INPUT DATA -
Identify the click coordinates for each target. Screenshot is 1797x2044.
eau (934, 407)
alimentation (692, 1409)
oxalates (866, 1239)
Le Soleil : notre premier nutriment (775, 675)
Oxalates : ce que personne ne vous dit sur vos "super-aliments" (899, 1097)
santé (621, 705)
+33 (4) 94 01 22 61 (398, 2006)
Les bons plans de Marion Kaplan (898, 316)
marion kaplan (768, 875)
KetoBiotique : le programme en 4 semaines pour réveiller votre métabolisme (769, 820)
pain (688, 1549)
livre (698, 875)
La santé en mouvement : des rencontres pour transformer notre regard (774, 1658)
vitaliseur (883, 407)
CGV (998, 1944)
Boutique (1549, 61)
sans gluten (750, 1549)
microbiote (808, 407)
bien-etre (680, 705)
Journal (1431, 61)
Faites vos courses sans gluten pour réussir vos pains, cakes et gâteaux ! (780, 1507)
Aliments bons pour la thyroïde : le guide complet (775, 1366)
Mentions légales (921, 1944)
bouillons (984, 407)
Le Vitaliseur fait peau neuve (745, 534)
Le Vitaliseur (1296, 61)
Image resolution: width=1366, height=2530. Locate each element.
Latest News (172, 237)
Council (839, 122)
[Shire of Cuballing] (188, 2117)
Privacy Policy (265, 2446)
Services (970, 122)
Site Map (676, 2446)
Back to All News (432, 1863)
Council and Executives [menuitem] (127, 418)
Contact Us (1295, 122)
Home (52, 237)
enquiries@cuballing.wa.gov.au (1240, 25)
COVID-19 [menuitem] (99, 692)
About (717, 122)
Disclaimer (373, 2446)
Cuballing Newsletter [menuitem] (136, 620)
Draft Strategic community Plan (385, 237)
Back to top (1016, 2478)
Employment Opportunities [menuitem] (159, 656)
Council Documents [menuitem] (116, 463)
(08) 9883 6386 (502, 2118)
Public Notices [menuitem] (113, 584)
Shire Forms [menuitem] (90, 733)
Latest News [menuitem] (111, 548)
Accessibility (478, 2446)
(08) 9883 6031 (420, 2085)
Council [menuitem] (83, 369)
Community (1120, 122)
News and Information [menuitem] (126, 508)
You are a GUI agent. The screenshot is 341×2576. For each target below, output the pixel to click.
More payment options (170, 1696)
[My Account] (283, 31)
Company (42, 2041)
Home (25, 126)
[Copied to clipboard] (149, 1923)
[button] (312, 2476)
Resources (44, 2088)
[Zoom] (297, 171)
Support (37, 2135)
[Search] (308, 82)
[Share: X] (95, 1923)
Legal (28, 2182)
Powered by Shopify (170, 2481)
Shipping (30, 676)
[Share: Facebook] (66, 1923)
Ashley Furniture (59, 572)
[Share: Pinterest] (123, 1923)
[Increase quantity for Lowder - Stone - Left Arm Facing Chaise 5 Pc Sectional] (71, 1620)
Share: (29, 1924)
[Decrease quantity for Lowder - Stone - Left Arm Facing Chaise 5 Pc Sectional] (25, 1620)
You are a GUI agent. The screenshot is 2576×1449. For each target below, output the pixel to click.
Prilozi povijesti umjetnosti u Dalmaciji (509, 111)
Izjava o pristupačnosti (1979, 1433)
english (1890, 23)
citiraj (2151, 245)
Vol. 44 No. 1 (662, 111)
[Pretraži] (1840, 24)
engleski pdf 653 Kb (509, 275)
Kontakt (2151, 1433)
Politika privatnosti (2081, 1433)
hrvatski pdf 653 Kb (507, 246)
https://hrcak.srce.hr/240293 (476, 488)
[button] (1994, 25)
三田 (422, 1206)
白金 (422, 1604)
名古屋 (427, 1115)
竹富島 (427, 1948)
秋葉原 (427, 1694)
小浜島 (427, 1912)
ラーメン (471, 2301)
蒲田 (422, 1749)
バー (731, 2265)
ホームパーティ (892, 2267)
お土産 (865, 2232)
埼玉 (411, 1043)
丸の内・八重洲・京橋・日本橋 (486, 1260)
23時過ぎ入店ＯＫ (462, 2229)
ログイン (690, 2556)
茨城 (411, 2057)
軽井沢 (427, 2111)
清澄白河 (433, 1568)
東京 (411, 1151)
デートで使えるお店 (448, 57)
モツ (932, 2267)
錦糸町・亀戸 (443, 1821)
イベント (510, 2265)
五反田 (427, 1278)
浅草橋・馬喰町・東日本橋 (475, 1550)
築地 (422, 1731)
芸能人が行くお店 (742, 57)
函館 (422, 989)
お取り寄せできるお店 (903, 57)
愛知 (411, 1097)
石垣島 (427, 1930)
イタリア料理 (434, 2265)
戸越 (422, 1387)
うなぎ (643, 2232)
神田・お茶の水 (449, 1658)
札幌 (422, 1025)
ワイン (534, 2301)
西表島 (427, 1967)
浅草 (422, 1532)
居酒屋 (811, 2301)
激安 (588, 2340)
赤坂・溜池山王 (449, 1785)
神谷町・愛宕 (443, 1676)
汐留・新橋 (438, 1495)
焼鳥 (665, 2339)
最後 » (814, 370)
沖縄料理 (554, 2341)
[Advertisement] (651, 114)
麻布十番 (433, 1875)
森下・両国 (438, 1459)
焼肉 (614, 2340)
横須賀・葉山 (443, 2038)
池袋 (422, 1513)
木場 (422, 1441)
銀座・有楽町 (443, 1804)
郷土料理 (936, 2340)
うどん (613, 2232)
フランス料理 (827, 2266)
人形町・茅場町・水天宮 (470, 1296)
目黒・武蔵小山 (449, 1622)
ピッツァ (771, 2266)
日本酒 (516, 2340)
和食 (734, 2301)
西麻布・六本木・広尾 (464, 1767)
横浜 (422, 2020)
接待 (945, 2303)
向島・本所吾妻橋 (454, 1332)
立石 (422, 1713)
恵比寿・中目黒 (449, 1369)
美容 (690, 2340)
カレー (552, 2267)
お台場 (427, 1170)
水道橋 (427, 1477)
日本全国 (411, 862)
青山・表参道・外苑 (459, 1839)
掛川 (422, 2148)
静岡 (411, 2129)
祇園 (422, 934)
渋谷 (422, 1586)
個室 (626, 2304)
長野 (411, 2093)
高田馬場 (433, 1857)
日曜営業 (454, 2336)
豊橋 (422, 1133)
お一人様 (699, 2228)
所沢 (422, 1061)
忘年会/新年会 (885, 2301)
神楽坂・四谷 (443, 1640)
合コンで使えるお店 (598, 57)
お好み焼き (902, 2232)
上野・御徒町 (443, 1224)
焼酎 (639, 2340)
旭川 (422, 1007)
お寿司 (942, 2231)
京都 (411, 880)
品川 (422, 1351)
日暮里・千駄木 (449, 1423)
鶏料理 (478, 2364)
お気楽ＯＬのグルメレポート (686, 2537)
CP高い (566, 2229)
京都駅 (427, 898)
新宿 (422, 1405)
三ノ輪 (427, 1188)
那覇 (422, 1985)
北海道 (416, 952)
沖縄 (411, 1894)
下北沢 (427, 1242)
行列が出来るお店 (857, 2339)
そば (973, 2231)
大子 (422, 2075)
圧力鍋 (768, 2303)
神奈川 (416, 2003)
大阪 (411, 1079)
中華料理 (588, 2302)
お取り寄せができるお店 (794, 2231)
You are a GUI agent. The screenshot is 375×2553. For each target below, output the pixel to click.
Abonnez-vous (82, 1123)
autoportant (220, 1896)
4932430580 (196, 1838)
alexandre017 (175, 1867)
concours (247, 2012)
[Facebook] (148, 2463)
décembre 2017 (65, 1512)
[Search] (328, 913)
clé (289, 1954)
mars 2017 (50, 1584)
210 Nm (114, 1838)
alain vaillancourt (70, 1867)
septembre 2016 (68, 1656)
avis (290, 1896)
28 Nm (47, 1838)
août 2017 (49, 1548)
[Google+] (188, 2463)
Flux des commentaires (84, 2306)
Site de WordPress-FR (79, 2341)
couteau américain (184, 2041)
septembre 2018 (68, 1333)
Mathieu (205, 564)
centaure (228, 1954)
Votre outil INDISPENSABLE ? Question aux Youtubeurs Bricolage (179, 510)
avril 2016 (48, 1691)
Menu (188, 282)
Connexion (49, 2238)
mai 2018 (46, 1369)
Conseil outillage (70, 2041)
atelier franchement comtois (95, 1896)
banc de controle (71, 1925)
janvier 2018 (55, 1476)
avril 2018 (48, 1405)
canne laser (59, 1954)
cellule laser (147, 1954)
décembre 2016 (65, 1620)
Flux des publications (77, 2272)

TASK DIRECTIONS - Return a word-for-word copy of the lines from the beginning of the listing to the line holding "News and Information [menuitem] (126, 508)", both kept.

THE ANSWER -
Identify the click coordinates for each target. Screenshot is 1797x2044.
eau (934, 407)
alimentation (692, 1409)
oxalates (866, 1239)
Le Soleil : notre premier nutriment (775, 675)
Oxalates : ce que personne ne vous dit sur vos "super-aliments" (899, 1097)
santé (621, 705)
+33 (4) 94 01 22 61 (398, 2006)
Les bons plans de Marion Kaplan (898, 316)
marion kaplan (768, 875)
KetoBiotique : le programme en 4 semaines pour réveiller votre métabolisme (769, 820)
pain (688, 1549)
livre (698, 875)
La santé en mouvement : des rencontres pour transformer notre regard (774, 1658)
vitaliseur (883, 407)
CGV (998, 1944)
Boutique (1549, 61)
sans gluten (750, 1549)
microbiote (808, 407)
bien-etre (680, 705)
Journal (1431, 61)
Faites vos courses sans gluten pour réussir vos pains, cakes et gâteaux ! (780, 1507)
Aliments bons pour la thyroïde : le guide complet (775, 1366)
Mentions légales (921, 1944)
bouillons (984, 407)
Le Vitaliseur fait peau neuve (745, 534)
Le Vitaliseur (1296, 61)
Image resolution: width=1366, height=2530. Locate each element.
Latest News (172, 237)
Council (839, 122)
[Shire of Cuballing] (188, 2117)
Privacy Policy (265, 2446)
Services (970, 122)
Site Map (676, 2446)
Back to All News (432, 1863)
Council and Executives [menuitem] (127, 418)
Contact Us (1295, 122)
Home (52, 237)
enquiries@cuballing.wa.gov.au (1240, 25)
COVID-19 [menuitem] (99, 692)
About (717, 122)
Disclaimer (373, 2446)
Cuballing Newsletter [menuitem] (136, 620)
Draft Strategic community Plan (385, 237)
Back to top (1016, 2478)
Employment Opportunities [menuitem] (159, 656)
Council Documents [menuitem] (116, 463)
(08) 9883 6386 (502, 2118)
Public Notices [menuitem] (113, 584)
Shire Forms [menuitem] (90, 733)
Latest News [menuitem] (111, 548)
Accessibility (478, 2446)
(08) 9883 6031 (420, 2085)
Council [menuitem] (83, 369)
Community (1120, 122)
News and Information [menuitem] (126, 508)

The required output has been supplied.